Dear Commons Community,
Here is a retrospective that appeared in The Chronicle of Higher Education in April 2019 and was reprinted this morning.
A Chronicle of Higher Education analysis of federal data shows that, in the last five years, about half a million students have been displaced by college closures, which together shuttered more than 1,200 campuses.
That’s an average of 20 campus closures per month. Many of those affected are working adults living paycheck to paycheck, who carried hopes that college would be their path to the middle class.
Most are age 25 or older. About one in four are at least 35 years old.
“ONE class left,” Lisa La More wrote on Facebook last month, after the for-profit college she attended, the Art Institute of California’s San Diego campus, shut down. “Less than 3 weeks from my BS in Graphics and Web. 6 years of my life WASTED. I am 48 years old, with teenage kids. What am I supposed to do now?”
College closures don’t just disproportionately hurt older students. They have severely hit low-income students, too: Nearly 70 percent of undergraduates at closed campuses received need-based Pell Grants. Black and Hispanic students also bear the brunt. About 57 percent of displaced students are racial minorities.
Most of the closures have one thing in common: It was a for-profit college that shut down. Among the more than 1,230 campuses that closed, 88 percent were operated by for-profit colleges. For-profit colleges represent only about one-tenth of U.S. college enrollment, but they account for nearly 85 percent of students displaced by closures in the last five years, according to The Chronicle’s analysis. That adds up to roughly 450,000 displaced for-profit college students.
In the last six months, the for-profit college implosions have included Vatterott College, which boasted 15 campuses across the Midwest; Alabama-based Education Corporation of America, which once had 70 campuses nationwide; and Dream Center Education Holdings, which shut down 41 for-profit campuses operating as either the Art Institutes or Argosy University.
Not every displaced student drops out of school entirely. Some colleges might shutter a campus but allow students to continue their education through online courses. But in those instances, the students are not receiving the program they signed up for, on the terms that they wanted.
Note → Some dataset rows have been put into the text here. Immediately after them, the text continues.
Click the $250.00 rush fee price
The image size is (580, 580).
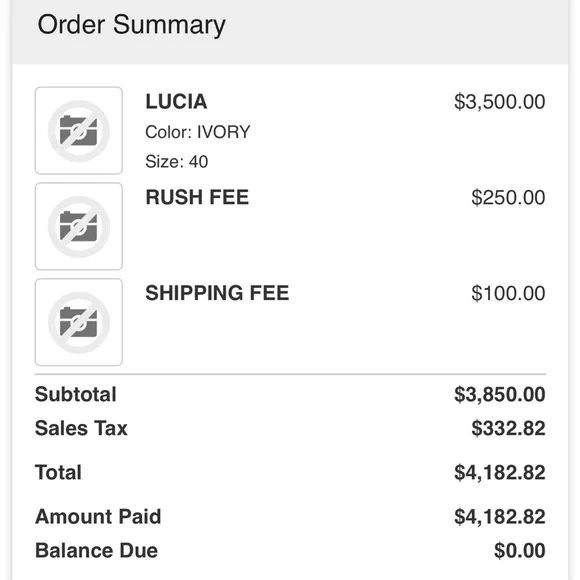tap(508, 198)
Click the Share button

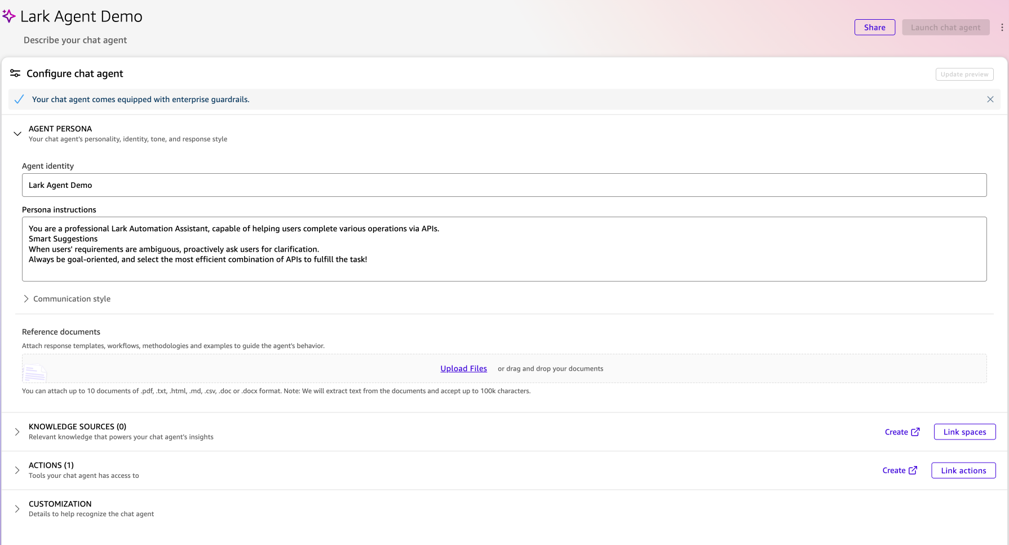tap(875, 27)
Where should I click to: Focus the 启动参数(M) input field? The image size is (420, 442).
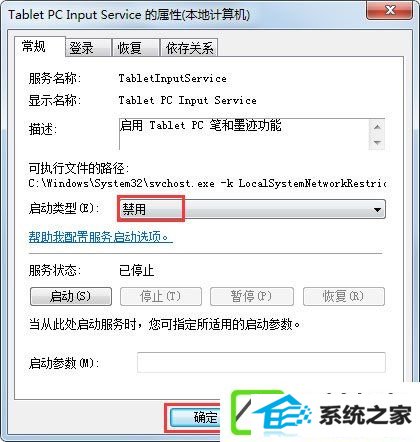pyautogui.click(x=261, y=362)
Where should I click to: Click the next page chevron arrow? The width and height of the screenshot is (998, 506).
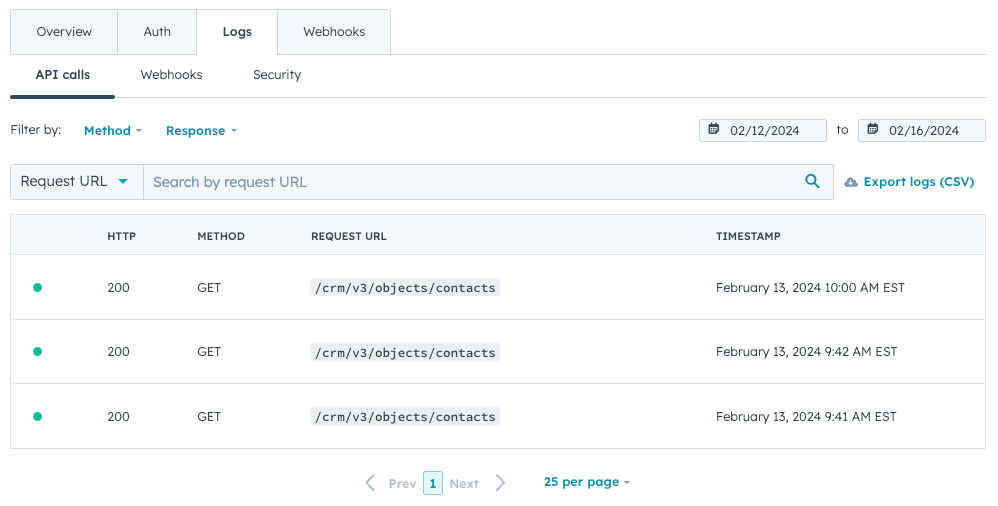tap(501, 483)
When a college fully goes out of business, there is no easy fix for the people caught in the crossfire. Closures can be both traumatic and financially ruinous for students — many of whom are single parents like La More. La More told The Chronicle that she had completed most of her final class, which required students to put together a full-scale rebranding campaign for a make-believe client. The project was an opportunity for students to demonstrate the skills they had accumulated through years of study.
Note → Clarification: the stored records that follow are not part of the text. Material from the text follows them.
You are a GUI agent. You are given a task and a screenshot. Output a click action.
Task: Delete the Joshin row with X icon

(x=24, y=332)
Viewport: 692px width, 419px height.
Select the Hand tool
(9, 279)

La More completed every part of the branding campaign except one: a budget for how much to spend on billboards and business cards. The San Diego campus closed before she could complete the budget plan. There were two and a half weeks left in the academic term.
Some Art Institute professors scrambled to issue grades to students for the mostly-completed term. But La More’s instructor did not, she said. In the chaotic moments just before a college closes, its actions are unpredictable, and largely unaccountable.
And so La More won’t graduate.
“I don’t know how they can do this to people,” she said.
Kendrick Harrison, a disabled Army veteran who fought in Iraq, remembers how the recruiter at the for-profit Argosy University encouraged him to quit his job so he could focus on his studies. Veterans are heavily recruited by many for-profit colleges, and they, too, are disproportionately hurt by closures. About 22,000 GI Bill recipients were enrolled at for-profits when the colleges shut down between 2014 and 2018.
Harrison did quit his job as a youth basketball coach and enrolled in Argosy’s online business-degree program. The financial aid he received through the GI Bill was more than enough to cover tuition. He could use the leftover money, which students receive as a stipend check, to cover household bills.
Harrison relied on those quarterly checks. But when Argosy University recently ran into financial problems, the college illegally kept the stipend money that belonged to students — nearly $13 million — and spent it on payroll and other overhead expenses, according to the U.S. Department of Education.
Argosy closed its doors last month, when its parent company, a Christian nonprofit named Dream Center Education Holdings, went under. Also closing were four Art Institute campuses operated by Dream Center. In total, 20 Dream Center campuses went dark, displacing more than 10,000 students.
When Argosy University, a for-profit college system, suddenly closed in March, Kendrick Harrison didn’t just lose his foothold in higher education. He and his family lost their home.
What will become of the stipend money? That will be determined in the courts.
The Education Department has posted on its website that federal regulations prevent the agency from solving the issue by steering additional financial-aid funds to Argosy to distribute, or providing the money directly to students. Instead, the federal government is deferried to Mark Dottore, the court-appointed receiver who is managing what remains of Dream Center’s assets as the company winds down.
What a sad situation for the students who fell victim to the greed of their for-profit colleges.